EXERCISE REQUIREMENTS -
- A) Translate this sentence from the anti-war protest text into Spanish: "The left is often criticized for knee-jerk politics and irrational, emotional responses."
- B) Render the stretch of the records from the line containing "The width and height of the screenshot is (1024, 702)." through the line containing "point(455,394)" as a Markdown table with the columns Row and Line. Give each line its own numbered row, and leave out blank lines.

Although we protested inevitable war on Iraq a month ago, went again today, this time with a group of other new parents. Had a strange feeling this time that I didn’t have last time — questioning the clarity of mind of some protesters and beginning to realize that my opposition to war is not 100%. More like 90%.
The left is often criticized for knee-jerk politics and irrational, emotional responses. I often resist that description, but today I saw it clearly. So much of the group-think at a protest is expressed in signage, and so much of that signage is really clever / creative / cogent / potent. But there’s also an aspect of it that is so extreme and so clouded. Example: At the last protest I saw one sign that compared the Bush Administration to the Third Reich. Today it seemed that meme was all over the place. I saw dozens of signs accusing the present administration of fascism, attaching swastikas to the foreheads of Bush and henchmen/women.

EXTRACTED MATERIAL -

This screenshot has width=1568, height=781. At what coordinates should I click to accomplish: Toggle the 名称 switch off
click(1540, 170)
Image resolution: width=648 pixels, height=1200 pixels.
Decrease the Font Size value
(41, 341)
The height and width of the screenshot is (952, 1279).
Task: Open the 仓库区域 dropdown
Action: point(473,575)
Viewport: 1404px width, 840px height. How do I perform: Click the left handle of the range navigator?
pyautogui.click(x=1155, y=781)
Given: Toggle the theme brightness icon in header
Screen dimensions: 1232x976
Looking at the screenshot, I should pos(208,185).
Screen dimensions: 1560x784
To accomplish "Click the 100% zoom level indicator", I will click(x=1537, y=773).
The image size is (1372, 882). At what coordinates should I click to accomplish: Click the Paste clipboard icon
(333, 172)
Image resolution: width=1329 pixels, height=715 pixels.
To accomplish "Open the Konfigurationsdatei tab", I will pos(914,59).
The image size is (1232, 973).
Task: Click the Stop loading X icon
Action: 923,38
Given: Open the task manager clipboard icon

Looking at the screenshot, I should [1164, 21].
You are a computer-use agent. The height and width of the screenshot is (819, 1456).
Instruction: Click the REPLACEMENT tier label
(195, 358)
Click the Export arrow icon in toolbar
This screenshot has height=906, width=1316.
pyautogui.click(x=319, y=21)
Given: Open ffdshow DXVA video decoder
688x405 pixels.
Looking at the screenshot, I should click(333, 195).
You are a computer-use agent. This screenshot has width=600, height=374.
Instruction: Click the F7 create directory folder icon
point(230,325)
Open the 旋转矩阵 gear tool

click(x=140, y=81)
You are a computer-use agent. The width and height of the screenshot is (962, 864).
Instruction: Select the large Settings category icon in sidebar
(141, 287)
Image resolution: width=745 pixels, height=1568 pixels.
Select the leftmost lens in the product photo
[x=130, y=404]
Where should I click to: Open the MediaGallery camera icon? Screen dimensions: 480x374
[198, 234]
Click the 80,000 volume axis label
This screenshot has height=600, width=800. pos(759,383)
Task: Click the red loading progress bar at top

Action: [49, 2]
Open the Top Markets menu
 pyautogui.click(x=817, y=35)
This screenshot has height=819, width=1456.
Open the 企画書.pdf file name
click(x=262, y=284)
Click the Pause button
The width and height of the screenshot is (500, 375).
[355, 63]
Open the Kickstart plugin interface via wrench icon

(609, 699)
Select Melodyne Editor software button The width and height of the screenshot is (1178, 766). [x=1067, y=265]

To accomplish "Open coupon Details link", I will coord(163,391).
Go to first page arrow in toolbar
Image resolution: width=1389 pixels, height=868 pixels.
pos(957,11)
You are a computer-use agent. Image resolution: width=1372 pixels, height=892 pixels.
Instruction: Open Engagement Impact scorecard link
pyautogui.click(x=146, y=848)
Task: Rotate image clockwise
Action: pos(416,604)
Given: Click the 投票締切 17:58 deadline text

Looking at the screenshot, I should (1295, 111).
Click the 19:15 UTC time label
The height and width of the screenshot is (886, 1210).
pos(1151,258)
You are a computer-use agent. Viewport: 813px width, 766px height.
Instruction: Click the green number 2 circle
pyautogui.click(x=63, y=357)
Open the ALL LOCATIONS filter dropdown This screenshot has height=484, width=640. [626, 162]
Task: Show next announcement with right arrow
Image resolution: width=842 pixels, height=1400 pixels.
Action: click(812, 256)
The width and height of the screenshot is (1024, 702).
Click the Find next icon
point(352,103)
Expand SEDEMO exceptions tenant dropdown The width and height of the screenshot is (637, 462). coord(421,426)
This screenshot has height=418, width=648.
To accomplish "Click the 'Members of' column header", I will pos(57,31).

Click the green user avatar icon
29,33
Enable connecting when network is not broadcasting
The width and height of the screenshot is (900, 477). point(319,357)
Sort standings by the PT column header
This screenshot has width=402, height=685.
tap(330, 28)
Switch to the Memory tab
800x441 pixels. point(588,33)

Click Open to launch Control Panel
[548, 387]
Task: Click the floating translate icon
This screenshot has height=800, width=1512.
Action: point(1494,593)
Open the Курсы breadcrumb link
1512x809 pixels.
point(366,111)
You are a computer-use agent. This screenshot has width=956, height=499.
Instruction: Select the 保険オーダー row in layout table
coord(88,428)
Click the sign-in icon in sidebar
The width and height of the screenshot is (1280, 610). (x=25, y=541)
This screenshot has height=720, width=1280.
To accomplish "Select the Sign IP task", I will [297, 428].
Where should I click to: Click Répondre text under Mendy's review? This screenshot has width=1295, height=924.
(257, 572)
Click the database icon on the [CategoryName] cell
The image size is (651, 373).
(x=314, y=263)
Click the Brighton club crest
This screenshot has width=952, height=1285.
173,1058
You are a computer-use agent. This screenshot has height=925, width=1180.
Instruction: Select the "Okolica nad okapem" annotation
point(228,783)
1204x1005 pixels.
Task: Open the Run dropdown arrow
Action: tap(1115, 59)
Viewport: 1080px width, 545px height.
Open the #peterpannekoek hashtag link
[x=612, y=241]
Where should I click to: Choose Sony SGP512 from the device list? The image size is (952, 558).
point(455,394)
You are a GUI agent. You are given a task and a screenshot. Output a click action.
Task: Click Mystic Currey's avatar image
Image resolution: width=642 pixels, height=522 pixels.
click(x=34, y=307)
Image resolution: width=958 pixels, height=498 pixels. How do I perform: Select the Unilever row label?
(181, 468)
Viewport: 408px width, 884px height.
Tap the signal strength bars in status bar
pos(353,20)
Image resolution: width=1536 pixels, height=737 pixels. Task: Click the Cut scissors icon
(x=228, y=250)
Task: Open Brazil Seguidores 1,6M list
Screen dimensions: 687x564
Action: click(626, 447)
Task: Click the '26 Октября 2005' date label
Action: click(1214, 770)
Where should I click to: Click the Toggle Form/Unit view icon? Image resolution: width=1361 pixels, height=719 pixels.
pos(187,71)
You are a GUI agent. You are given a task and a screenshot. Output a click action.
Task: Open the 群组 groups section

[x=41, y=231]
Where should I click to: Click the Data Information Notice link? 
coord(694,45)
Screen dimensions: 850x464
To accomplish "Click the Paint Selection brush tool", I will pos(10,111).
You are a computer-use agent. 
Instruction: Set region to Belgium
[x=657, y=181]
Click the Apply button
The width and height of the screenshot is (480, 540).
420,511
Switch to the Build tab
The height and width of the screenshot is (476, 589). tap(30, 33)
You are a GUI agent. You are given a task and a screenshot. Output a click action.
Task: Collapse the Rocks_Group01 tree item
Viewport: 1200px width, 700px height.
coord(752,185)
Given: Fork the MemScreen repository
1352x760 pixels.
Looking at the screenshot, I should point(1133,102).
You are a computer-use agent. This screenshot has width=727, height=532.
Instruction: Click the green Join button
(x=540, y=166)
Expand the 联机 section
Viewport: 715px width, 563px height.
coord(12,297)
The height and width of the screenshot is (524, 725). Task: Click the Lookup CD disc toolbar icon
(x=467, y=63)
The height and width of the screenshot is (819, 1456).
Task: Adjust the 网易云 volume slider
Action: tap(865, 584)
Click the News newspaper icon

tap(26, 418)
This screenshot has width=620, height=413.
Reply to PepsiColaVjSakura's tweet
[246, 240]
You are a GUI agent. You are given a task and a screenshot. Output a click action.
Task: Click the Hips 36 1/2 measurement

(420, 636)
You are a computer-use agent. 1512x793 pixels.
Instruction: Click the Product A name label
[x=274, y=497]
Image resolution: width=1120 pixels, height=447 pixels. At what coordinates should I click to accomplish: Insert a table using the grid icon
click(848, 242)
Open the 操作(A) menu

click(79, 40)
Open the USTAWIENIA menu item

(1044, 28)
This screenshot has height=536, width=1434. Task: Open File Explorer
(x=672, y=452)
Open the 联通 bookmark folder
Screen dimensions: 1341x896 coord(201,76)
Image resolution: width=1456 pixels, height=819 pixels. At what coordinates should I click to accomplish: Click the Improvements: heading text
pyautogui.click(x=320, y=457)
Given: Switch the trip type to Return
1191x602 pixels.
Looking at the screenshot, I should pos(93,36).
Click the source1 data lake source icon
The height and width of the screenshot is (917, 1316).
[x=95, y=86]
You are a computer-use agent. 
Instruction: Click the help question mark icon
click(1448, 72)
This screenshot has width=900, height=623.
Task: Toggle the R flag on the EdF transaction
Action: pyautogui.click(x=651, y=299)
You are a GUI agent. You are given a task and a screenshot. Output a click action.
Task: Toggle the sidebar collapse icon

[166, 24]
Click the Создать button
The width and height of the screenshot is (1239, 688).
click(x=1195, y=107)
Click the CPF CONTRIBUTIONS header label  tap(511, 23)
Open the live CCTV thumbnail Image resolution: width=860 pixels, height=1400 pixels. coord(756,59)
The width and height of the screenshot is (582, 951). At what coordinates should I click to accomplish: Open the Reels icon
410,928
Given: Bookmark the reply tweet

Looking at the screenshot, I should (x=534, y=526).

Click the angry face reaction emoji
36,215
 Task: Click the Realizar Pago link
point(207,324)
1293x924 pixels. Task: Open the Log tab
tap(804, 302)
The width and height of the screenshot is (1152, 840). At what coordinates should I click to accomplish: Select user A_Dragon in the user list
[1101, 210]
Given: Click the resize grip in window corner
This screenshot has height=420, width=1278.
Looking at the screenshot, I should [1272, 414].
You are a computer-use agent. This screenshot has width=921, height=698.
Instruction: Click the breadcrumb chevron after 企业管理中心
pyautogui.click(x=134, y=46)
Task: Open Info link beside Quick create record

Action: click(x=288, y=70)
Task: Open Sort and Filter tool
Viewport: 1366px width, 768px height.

EXERCISE RESULTS -
- A) A la izquierda se la critica a menudo por su política impulsiva y por sus respuestas irracionales y emocionales.

- B)
| Row | Line |
|---|---|
| 1 | The width and height of the screenshot is (1024, 702). |
| 2 | Click the Find next icon |
| 3 | point(352,103) |
| 4 | Expand SEDEMO exceptions tenant dropdown The width and height of the screenshot is (637, 462). coord(421,426) |
| 5 | This screenshot has height=418, width=648. |
| 6 | To accomplish "Click the 'Members of' column header", I will pos(57,31). |
| 7 | Click the green user avatar icon |
| 8 | 29,33 |
| 9 | Enable connecting when network is not broadcasting |
| 10 | The width and height of the screenshot is (900, 477). point(319,357) |
| 11 | Sort standings by the PT column header |
| 12 | This screenshot has width=402, height=685. |
| 13 | tap(330, 28) |
| 14 | Switch to the Memory tab |
| 15 | 800x441 pixels. point(588,33) |
| 16 | Click Open to launch Control Panel |
| 17 | [548, 387] |
| 18 | Task: Click the floating translate icon |
| 19 | This screenshot has height=800, width=1512. |
| 20 | Action: point(1494,593) |
| 21 | Open the Курсы breadcrumb link |
| 22 | 1512x809 pixels. |
| 23 | point(366,111) |
| 24 | You are a computer-use agent. This screenshot has width=956, height=499. |
| 25 | Instruction: Select the 保険オーダー row in layout table |
| 26 | coord(88,428) |
| 27 | Click the sign-in icon in sidebar |
| 28 | The width and height of the screenshot is (1280, 610). (x=25, y=541) |
| 29 | This screenshot has height=720, width=1280. |
| 30 | To accomplish "Select the Sign IP task", I will [297, 428]. |
| 31 | Where should I click to: Click Répondre text under Mendy's review? This screenshot has width=1295, height=924. |
| 32 | (257, 572) |
| 33 | Click the database icon on the [CategoryName] cell |
| 34 | The image size is (651, 373). |
| 35 | (x=314, y=263) |
| 36 | Click the Brighton club crest |
| 37 | This screenshot has width=952, height=1285. |
| 38 | 173,1058 |
| 39 | You are a computer-use agent. This screenshot has height=925, width=1180. |
| 40 | Instruction: Select the "Okolica nad okapem" annotation |
| 41 | point(228,783) |
| 42 | 1204x1005 pixels. |
| 43 | Task: Open the Run dropdown arrow |
| 44 | Action: tap(1115, 59) |
| 45 | Viewport: 1080px width, 545px height. |
| 46 | Open the #peterpannekoek hashtag link |
| 47 | [x=612, y=241] |
| 48 | Where should I click to: Choose Sony SGP512 from the device list? The image size is (952, 558). |
| 49 | point(455,394) |